▶ [Work to complete] Render every line from the one containing "Task: Toggle the Uniform scale switch" through the end of the entries, inclusive, as a numbered list, skipping blank lines and leaving out the pictures.

▶ [Extracted information]

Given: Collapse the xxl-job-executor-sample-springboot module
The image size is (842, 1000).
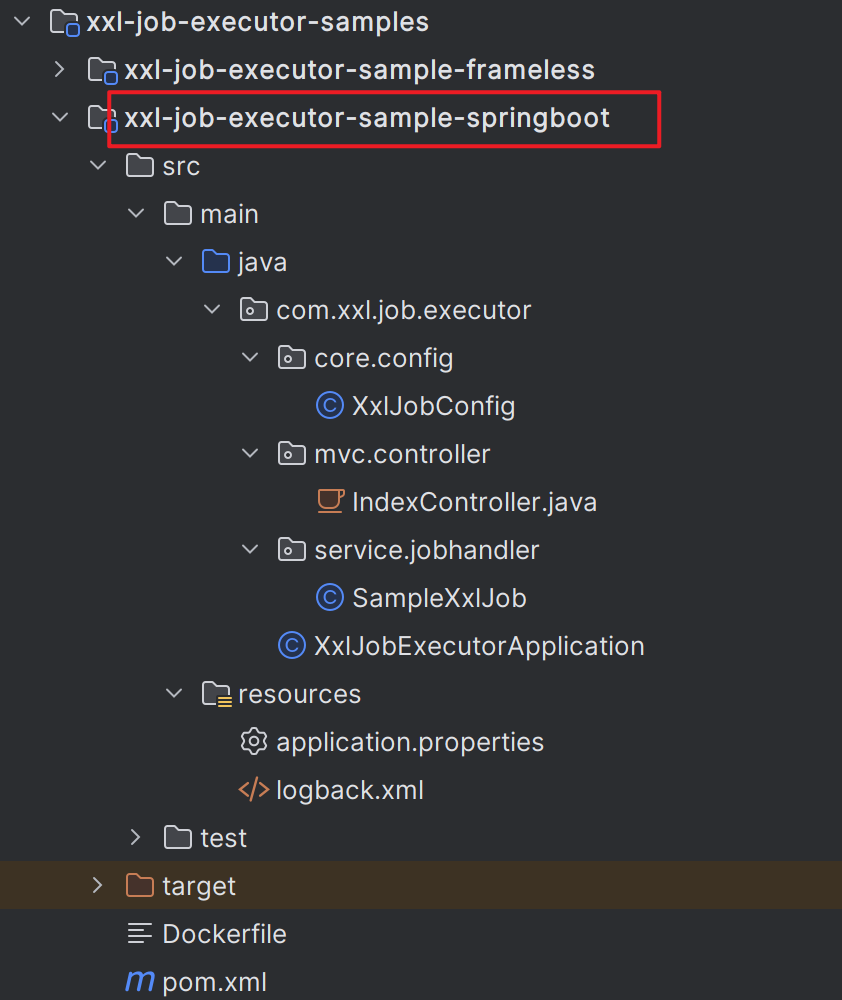Looking at the screenshot, I should point(59,118).
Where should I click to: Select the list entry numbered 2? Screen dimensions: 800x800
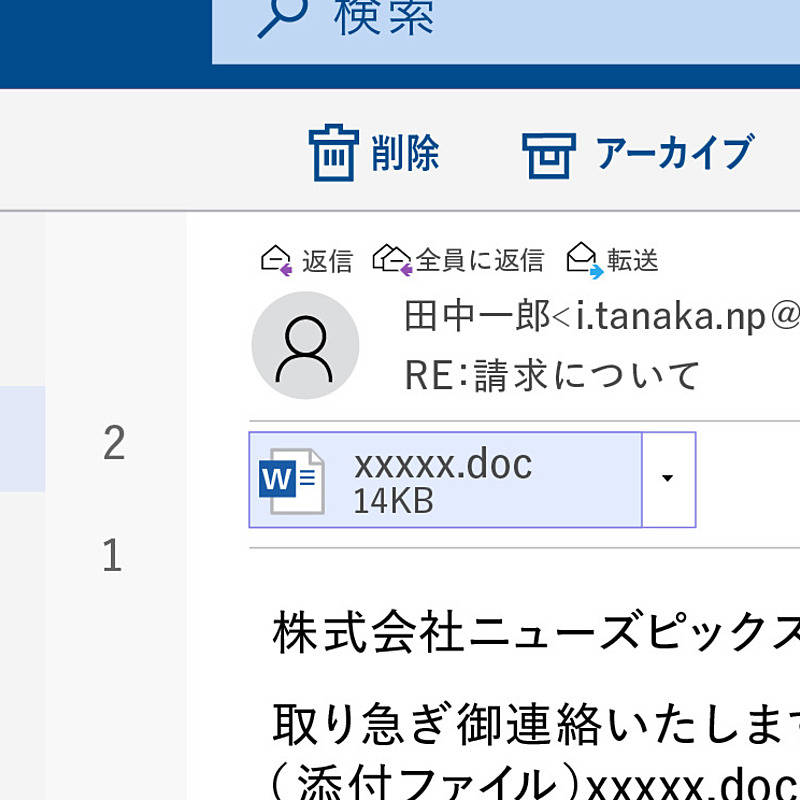pyautogui.click(x=114, y=443)
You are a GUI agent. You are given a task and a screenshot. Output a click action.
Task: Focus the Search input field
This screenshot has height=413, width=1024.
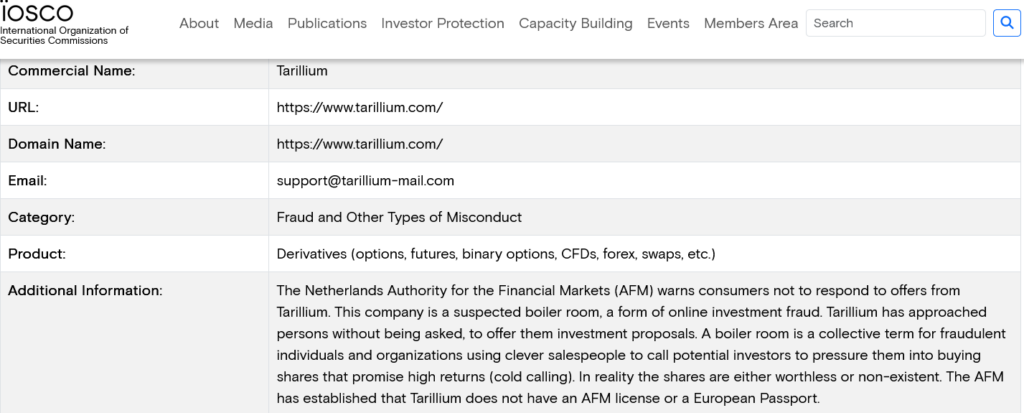point(895,23)

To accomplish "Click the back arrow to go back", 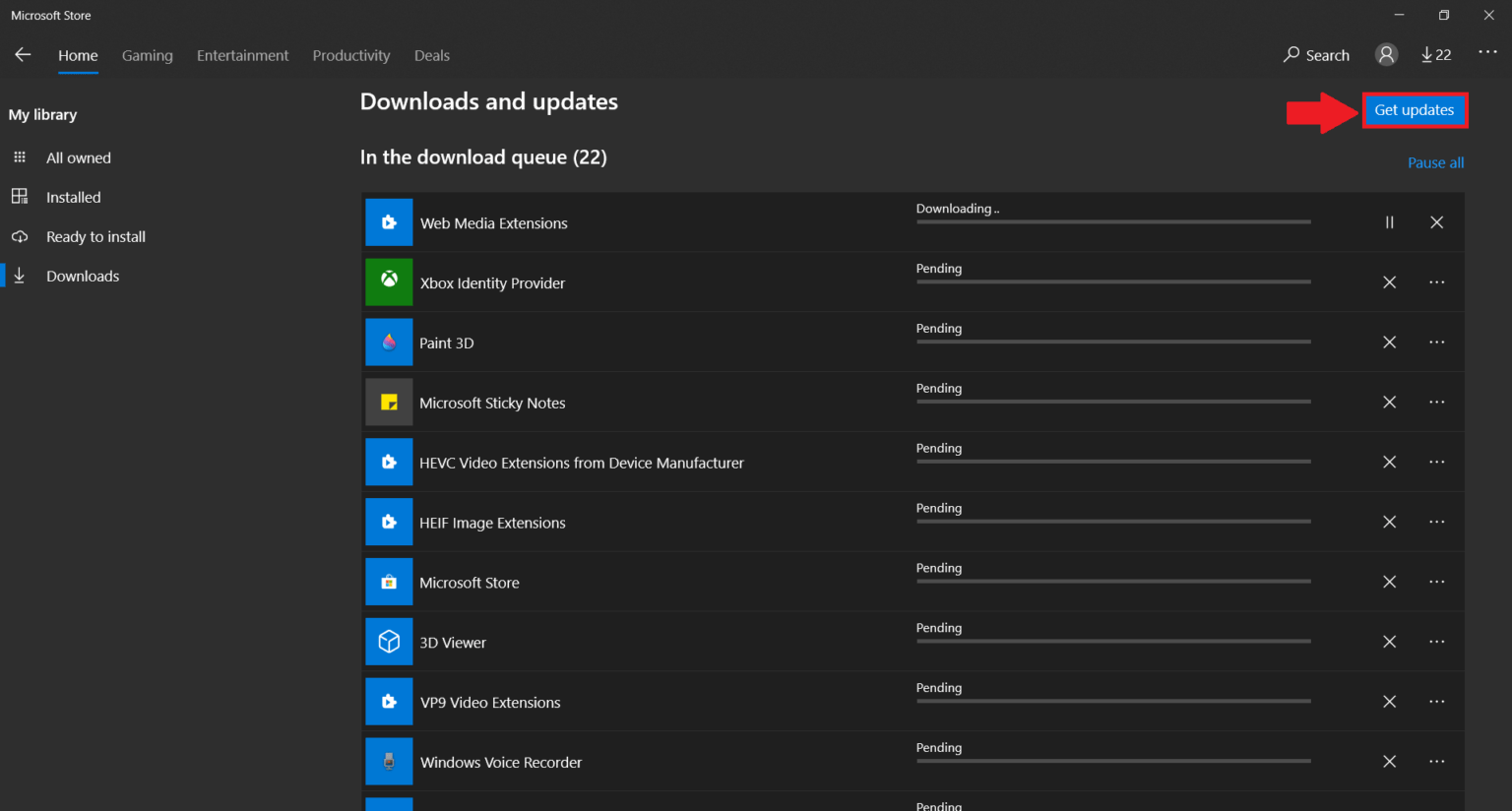I will pyautogui.click(x=23, y=55).
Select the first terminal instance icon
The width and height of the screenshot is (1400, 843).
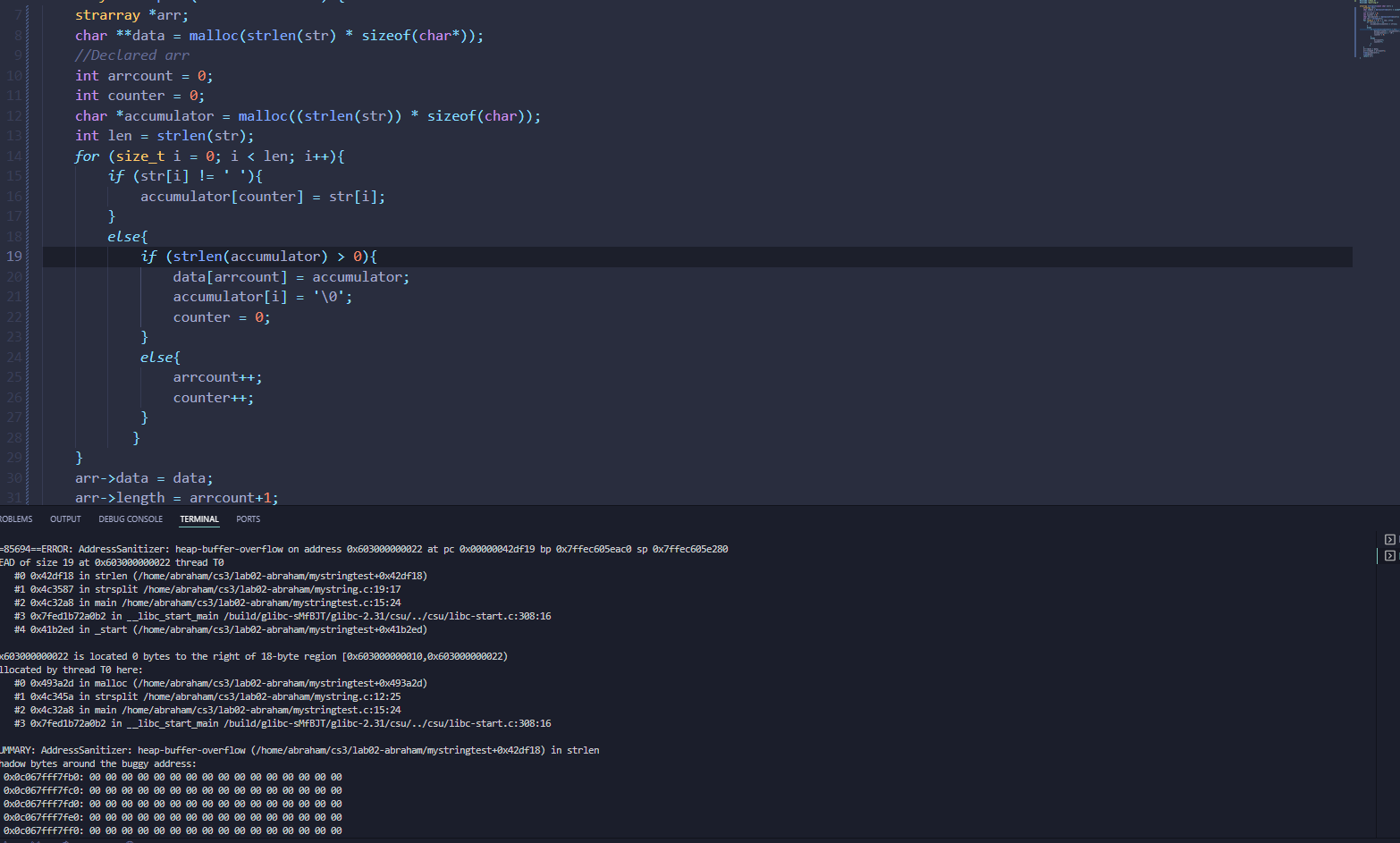pyautogui.click(x=1389, y=540)
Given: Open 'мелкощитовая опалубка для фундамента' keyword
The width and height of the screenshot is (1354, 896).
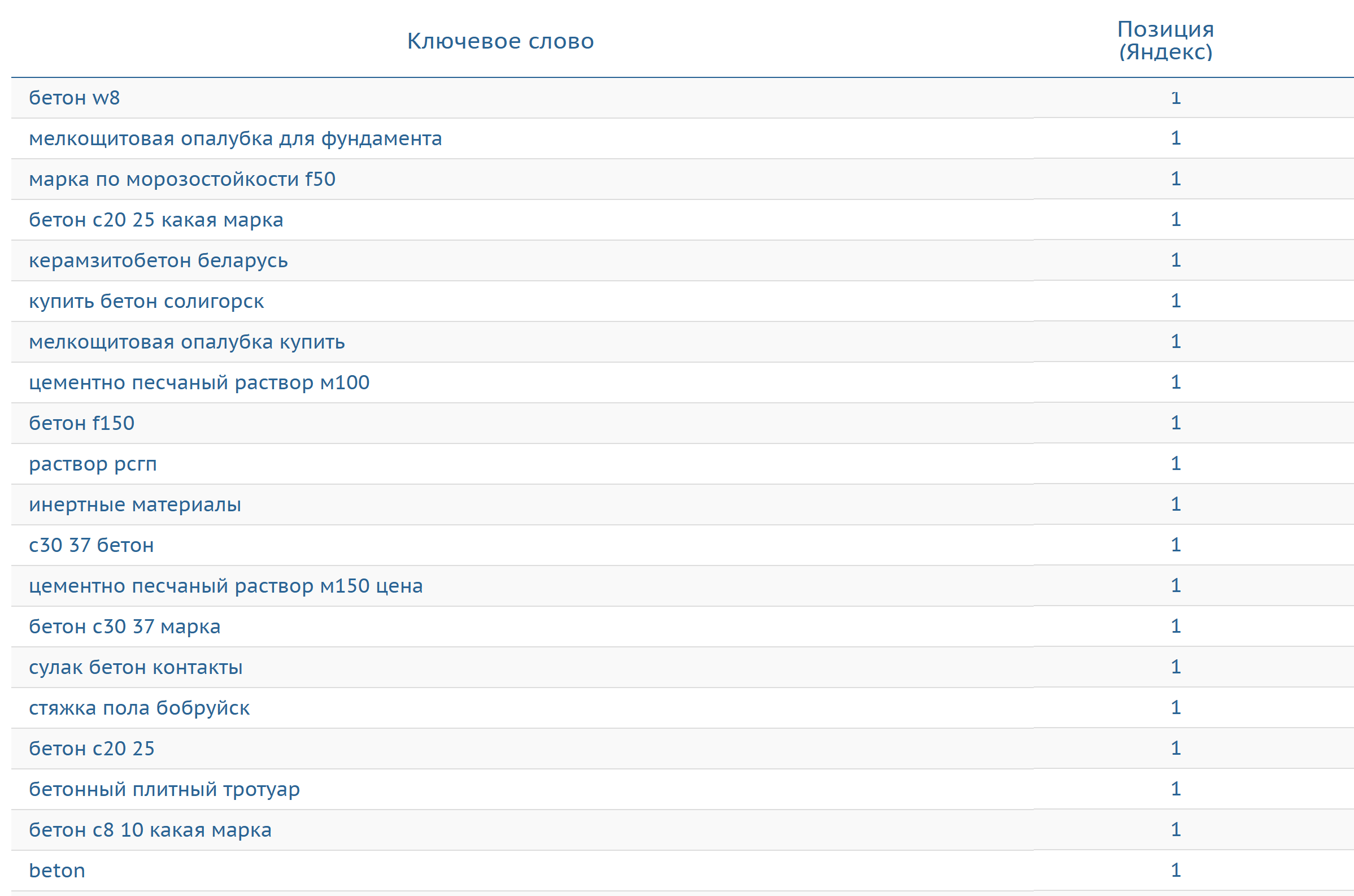Looking at the screenshot, I should (x=236, y=139).
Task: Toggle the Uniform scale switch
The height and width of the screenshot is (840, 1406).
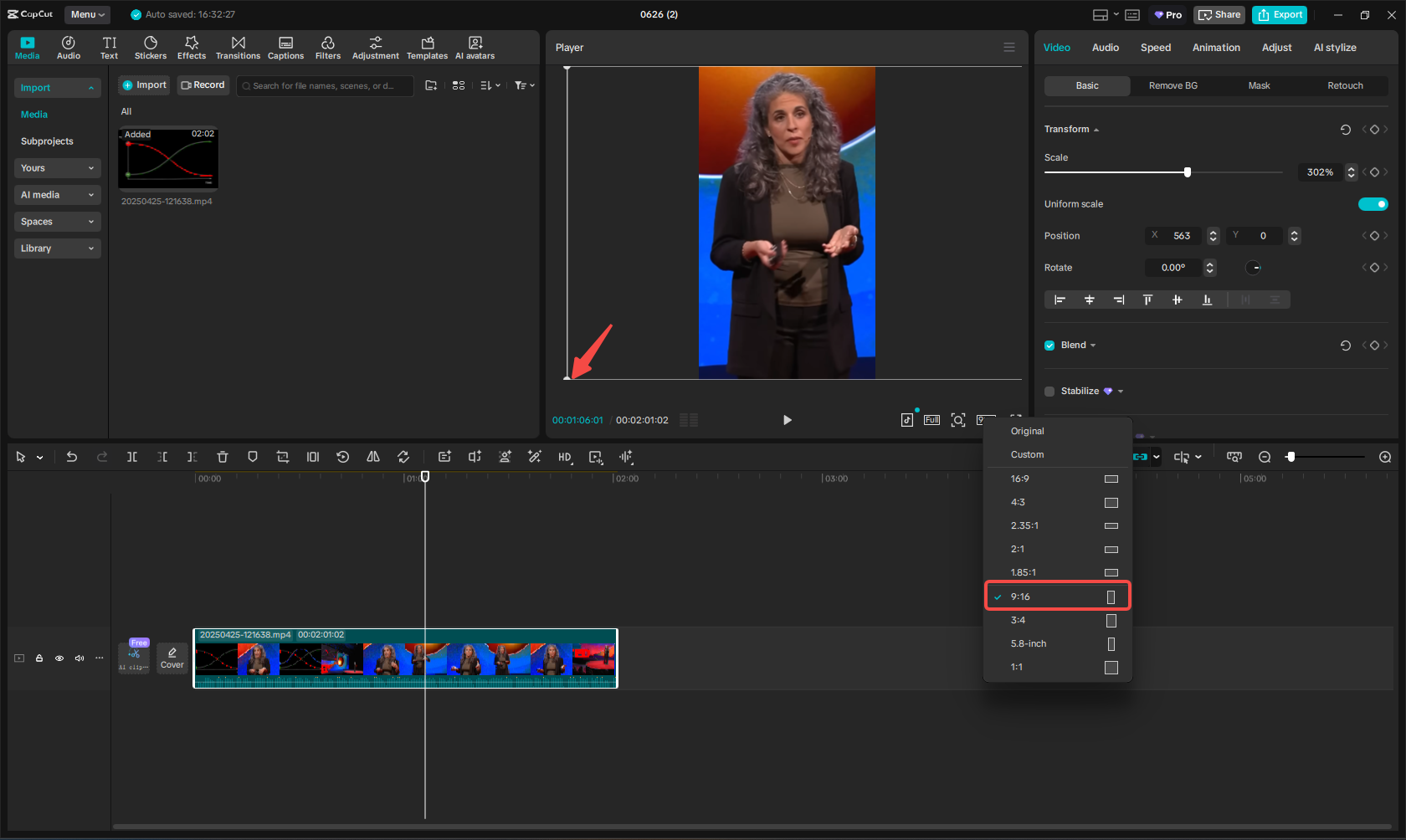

▶ [Output]
1. Task: Toggle the Uniform scale switch
2. The height and width of the screenshot is (840, 1406).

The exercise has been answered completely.